**RECORD EXTRACTS:**

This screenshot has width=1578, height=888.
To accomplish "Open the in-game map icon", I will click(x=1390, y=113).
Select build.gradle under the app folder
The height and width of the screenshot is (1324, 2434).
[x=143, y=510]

**WHAT IS NEEDED:**
Retype all the data, keeping every character the same.

**TASK ANSWER:**
This screenshot has width=1578, height=888.
To accomplish "Open the in-game map icon", I will click(x=1390, y=113).
Select build.gradle under the app folder
The height and width of the screenshot is (1324, 2434).
[x=143, y=510]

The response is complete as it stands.